CRT could complement GSMA principles by testing endpoint security and lateral movement scenarios.

Australian & Singapore Labelling Schemes

  • Australia: Voluntary, based on ETSI.
  • Singapore: Graded system (1–4 stars).

Both focus on consumer visibility. CRT could either plug into these or model a similar multi-level framework.

Gaps and Challenges

Overlap and Fragmentation

Redundancy and inconsistency remain issues. While harmonisation is improving, vendors often struggle to:

  • Interpret overlapping requirements.
  • Understand where one standard ends and another begins.
  • Avoid duplication of effort.

CRT must clarify how it maps to existing schemes and avoid being “yet another certification.”

Perceived Complexity and Saturation

Stakeholders note that with widespread adoption of ETSI EN 303645 and IEC 62443, CRT may appear redundant. To succeed, it must:

  • Clearly explain its unique value.
  • Avoid bureaucratic overreach.
  • Focus on tangible outcomes (e.g., mitigated risks, validated controls).

Low Consumer Awareness

Despite labels, consumers are still:

  • Unclear what security standards mean.
  • Unable to compare across devices.
  • Unmotivated by technical credentials.

CRT might need a consumer narrative, not just an engineering framework.

Global Inconsistency

Jurisdictional differences hinder manufacturer compliance:

  • What passes in the UK might fail in the US.
  • Post-Brexit divergence adds further complexity.

CRT should aim for cross-market recognition, perhaps via ISO alignment or mutual recognition agreements.

Neglected Device Classes

Smart kettles, connected toys, fitness wearables — many lack clear inclusion in security mandates.
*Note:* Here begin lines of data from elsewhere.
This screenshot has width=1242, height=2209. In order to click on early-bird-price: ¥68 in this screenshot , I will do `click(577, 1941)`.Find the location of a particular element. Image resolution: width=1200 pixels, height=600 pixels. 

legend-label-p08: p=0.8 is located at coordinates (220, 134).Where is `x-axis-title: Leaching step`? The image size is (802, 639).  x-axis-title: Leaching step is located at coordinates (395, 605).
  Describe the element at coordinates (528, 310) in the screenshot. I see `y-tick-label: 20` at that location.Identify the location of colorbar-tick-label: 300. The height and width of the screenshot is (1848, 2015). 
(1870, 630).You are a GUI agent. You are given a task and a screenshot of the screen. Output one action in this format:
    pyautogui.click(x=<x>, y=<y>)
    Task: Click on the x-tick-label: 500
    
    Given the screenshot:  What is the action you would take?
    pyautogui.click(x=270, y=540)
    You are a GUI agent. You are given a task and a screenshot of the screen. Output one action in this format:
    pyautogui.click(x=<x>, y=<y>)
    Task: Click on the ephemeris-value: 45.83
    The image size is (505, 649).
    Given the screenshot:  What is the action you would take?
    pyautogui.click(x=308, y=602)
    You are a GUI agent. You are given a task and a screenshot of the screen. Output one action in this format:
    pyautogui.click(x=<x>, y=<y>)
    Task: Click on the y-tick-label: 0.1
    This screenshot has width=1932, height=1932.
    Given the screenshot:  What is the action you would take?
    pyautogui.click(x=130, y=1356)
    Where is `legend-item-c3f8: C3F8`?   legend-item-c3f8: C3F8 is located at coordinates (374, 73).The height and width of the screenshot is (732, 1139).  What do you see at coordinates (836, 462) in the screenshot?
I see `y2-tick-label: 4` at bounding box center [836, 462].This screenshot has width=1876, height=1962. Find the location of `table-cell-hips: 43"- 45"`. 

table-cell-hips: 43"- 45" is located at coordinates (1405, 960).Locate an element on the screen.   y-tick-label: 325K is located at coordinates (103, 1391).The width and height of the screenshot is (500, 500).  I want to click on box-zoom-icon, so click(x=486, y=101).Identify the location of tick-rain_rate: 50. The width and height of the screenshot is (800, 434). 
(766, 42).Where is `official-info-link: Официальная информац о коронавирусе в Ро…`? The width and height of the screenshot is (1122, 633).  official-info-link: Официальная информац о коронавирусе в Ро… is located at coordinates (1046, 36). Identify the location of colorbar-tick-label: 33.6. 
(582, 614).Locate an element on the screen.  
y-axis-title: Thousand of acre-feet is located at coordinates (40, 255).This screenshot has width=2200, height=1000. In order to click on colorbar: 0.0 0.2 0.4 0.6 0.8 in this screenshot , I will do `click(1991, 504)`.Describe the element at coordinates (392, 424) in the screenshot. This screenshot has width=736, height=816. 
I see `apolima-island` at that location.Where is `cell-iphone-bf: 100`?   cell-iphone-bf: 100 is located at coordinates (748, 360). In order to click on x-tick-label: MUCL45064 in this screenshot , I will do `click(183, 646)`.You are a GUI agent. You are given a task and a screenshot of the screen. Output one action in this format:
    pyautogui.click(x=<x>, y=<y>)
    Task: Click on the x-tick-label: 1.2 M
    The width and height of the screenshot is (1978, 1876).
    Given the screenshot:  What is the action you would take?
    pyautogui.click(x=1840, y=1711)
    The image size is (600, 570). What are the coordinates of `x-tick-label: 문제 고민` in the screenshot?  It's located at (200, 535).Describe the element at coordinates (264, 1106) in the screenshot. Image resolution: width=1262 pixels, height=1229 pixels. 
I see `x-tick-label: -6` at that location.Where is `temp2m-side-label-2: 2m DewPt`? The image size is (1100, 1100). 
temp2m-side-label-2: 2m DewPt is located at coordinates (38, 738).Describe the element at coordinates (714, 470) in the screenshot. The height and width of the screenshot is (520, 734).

CRT could fill this regulatory vacuum.

Opportunities for CRT

Complementarity

CRT must highlight its role as:

  • Assurance on top of compliance.
  • Focused on resilience, not just hygiene.
  • Offering adversarial validation, not self-attestation.

Target Sectors with Poor Uptake

CRT could pilot in:

  • Retail-grade consumer electronics
  • Low-cost smart home tech
  • Emerging categories (e.g., health IoT)

Plug Gaps in Established Standards

ETSI and IEC are foundational — but implementation is variable. CRT can:

  • Test enforcement.
  • Offer feedback loops.
  • Share anonymised learnings with regulators.

Align with Regulators

CRT should be positioned to support:

  • UK’s PSTI Act enforcement
  • CRA’s conformity assessments
  • FCC’s labelling transparency

Develop Non-IoT Coverage

CRT could expand to:

  • Connected but non-networked devices
  • Embedded ML inference devices
  • Digital consumer goods that operate “silently”

Conclusion & Strategic Recommendations

Key Takeaways

  • CRT must not be a competing standard — it must be a validating layer.
  • Harmonisation is real, but resilience remains untested in many products.
  • Consumer trust depends on clarity, not just coverage.

Next Steps

  1. Map CRT directly to existing schemes.
  2. Focus pilots on hard-to-regulate sectors.
  3. Work with ENISA, FCC, and ISO to position CRT globally.
  4. Develop a public-facing narrative, perhaps through a graded badge.
  5. Publish findings openly to stimulate vendor engagement.

Final Thought

In a world where cybersecurity standards increasingly resemble a box-ticking exercise, CRT could be the hammer that tests the box — not to destroy it, but to prove its strength.